De Blasio 2008: I Was 'Ashamed' of Welcoming Robert Mugabe

By the time Robert Mugabe visited New York’s City Hall in 2002, he was already well into his campaign of terror and murder in Zimbabwe. His regime was torturing its opponents brutally–with the help of a recently-deceased man who embraced the nickname “Hitler”–and cracking down on the media as it pushed white farmers off their land, destroying the country’s economy and plunging it into hyperinflation and starvation.

New York City councilman Bill de Blasio, now the Democratic Party nominee for mayor, was there to welcome Mugabe with a group of like-minded left-wingers. As John Sexton pointed out recently, citing the New York Post, de Blasio later admitted his participation had been a “mistake” and that he felt “ashamed” of it. But his colleagues felt few such reservations, and even slammed the Zimbabwean opposition.

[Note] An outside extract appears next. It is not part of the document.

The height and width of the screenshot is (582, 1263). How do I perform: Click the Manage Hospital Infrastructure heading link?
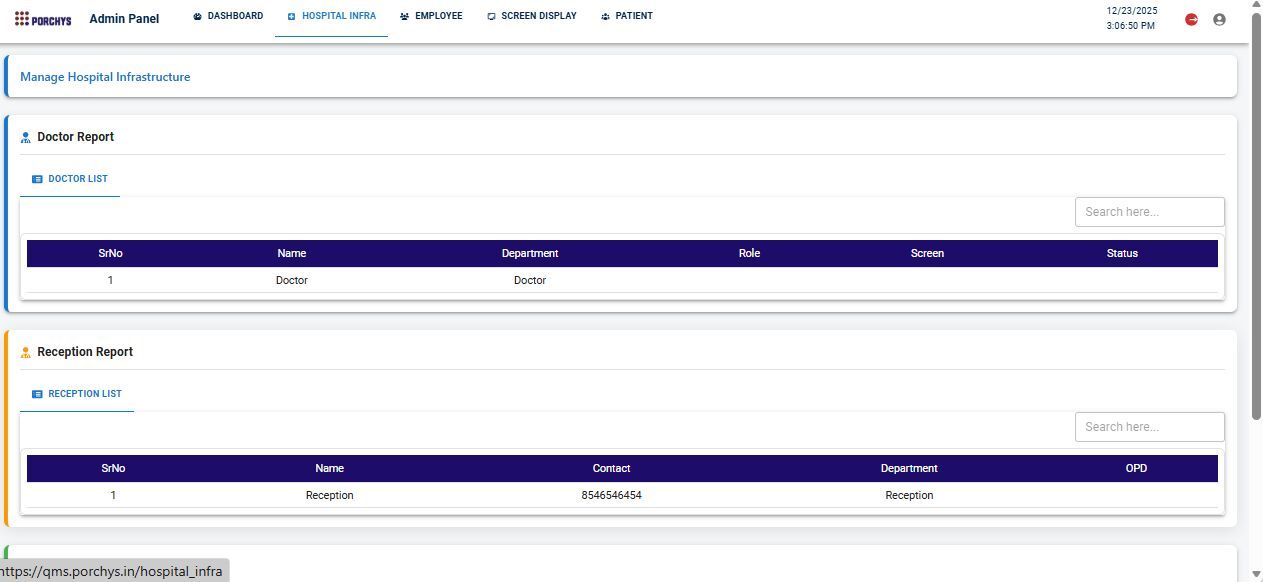coord(105,77)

In 2008, the New York Times looked back on the Mugabe visit. The organizer, Charles Barron–a radical antisemite and former Black Panther–felt no qualms at all:

Given all that, might Mr. Barron harbor second thoughts about having brought Mr. Mugabe into City Hall?

“Absolutely not,” the councilman said.

“Does he do things that I disagree with? Yes,” Mr. Barron said. But he clearly still regards Mr. Mugabe as a liberator more than an oppressor. “You didn’t care about black Africans when whites were killing them in Rhodesia,” he said. As he sees it, the real reason that Mr. Mugabe has come under strong attack from the West is the confiscation of white-owned farms.

As for de Blasio, he pleaded ignorance–or nostalgia:

The last word here will go to a repentant Bill de Blasio, a Brooklyn councilman who went to the reception. He should have known better, he says.

He was trapped in “a time warp,” wanting to meet a man who had been “one of the more prominent liberation leaders in Africa,” Mr. de Blasio said. But “even based on the information we had six years ago, there was sufficient information to not have him in our chambers.”

It was “a mistake,” he said, and now “I feel ashamed of it.”

He is not ashamed of his support for the Sandinistas in Nicaragua–though there, too, he came to a belated realization that they were not the saints he imagined them to be. 

Normally such naïveté would be forgivable in a city leader. But the mayor of New York is a global figure, as we are reminded every year at this time, when the world’s leaders descend on Manhattan for the opening of the United Nations. And over the past two decades, when New York has had to grapple with the challenge of international terrorism, the prospect of the city being led by a man who failed to acknowledge or inform himself about the terror committed by his ideological heroes is chilling.